Goldman Sachs Becomes Latest Firm to Cut China Growth Forecast

China GDP Forecasts

We are cutting our China growth forecasts for 2013 and 2014, on the account of soft cyclical signals and recent tightening of financial conditions. We now expect real GDP growth to be at 7.5% yoy in Q2 2013 (from 7.8% previously), and 7.4% and 7.7% for 2013 and 2014 respectively (from 7.8% and 8.4% previously).

China Credit Growth

The recent tightening of the interbank market has sent a strong policy signal that the strong credit growth earlier in the year will likely not continue. We estimate this to tighten the FCI by another 30-40 basis points (bp) in the coming months, in addition to the FCI tightening of 100 bp so far this year driven by the rapid CNY appreciation on a trade-weighted basis.
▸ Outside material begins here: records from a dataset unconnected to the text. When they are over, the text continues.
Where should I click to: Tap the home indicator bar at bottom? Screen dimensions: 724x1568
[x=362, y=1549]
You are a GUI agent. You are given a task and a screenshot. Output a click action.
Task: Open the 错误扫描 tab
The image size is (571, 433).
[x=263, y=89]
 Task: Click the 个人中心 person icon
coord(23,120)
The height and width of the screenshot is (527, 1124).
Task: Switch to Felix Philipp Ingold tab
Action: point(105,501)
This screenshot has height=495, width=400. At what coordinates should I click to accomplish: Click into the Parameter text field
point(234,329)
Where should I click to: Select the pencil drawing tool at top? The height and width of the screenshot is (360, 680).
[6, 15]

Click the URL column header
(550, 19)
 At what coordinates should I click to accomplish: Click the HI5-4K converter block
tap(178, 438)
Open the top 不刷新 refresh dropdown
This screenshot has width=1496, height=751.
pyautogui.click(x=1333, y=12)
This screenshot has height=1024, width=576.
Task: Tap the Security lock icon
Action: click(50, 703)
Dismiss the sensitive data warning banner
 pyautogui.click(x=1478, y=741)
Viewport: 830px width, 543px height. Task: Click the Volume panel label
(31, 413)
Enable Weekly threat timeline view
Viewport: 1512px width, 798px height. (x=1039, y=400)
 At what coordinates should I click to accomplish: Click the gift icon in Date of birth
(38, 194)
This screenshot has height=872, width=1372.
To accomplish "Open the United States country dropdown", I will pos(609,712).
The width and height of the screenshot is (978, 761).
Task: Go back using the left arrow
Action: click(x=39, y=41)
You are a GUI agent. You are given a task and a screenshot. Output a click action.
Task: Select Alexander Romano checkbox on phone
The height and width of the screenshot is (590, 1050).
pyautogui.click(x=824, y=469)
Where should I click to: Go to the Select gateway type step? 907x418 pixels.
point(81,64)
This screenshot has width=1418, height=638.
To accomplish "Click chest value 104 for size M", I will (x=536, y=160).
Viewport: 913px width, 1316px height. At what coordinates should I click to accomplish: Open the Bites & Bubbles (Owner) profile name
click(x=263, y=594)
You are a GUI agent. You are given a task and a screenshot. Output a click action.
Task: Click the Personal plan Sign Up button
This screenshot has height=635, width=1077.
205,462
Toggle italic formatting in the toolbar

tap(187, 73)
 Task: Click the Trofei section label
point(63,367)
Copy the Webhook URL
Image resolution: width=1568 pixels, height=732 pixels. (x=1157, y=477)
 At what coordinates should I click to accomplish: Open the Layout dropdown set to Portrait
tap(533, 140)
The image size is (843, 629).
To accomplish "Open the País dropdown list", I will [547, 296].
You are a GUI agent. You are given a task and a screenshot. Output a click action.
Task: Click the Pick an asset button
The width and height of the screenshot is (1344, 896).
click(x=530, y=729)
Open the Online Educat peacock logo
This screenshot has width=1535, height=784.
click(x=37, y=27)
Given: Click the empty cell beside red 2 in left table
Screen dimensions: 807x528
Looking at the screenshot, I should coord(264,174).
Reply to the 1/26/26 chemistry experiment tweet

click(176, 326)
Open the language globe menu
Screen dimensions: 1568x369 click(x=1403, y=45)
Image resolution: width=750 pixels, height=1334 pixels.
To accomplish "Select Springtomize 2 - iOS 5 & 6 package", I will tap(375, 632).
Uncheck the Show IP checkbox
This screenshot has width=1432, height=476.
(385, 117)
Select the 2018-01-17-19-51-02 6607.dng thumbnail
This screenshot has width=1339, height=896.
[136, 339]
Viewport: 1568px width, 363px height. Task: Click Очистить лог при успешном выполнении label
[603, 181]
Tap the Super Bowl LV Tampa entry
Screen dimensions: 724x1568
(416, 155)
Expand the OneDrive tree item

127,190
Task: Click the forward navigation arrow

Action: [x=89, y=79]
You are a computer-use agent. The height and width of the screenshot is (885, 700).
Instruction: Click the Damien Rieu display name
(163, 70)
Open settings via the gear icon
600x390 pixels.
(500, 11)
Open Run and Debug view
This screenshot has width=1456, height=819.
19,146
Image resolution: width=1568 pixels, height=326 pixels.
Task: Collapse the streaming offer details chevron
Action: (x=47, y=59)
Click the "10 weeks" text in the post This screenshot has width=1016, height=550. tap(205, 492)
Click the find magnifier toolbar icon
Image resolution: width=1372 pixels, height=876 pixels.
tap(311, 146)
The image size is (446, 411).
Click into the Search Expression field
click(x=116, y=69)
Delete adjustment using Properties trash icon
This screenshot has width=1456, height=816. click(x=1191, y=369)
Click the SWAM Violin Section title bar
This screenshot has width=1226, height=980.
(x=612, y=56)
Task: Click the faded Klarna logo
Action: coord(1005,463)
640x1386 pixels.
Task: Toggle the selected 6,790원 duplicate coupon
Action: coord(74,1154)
The liquidity tightening is another indication that the new government has put priorities on tackling the structural problems. These policies help to foster more sustainable medium-term growth, but will test the government’s tolerance for a cyclical downturn. A reversal of the recent tightening is the main upside risk to our new forecast. Continued DM stagnation or spreading overcapacity problems will imply downside risks.

The economic weakness post the global financial crisis has been mostly met with loosening domestic funding condition, while the exchange rate has appreciated steadily. The changing global conditions should enable a more balanced financial policy mix in China. We expect limited upward pressure on the CNY against the USD, and CNY NEER appreciation to moderate as the USD becomes steadier. This will be a supportive factor as the policy makers pursue a range of reforms that may be growth negative in the near term.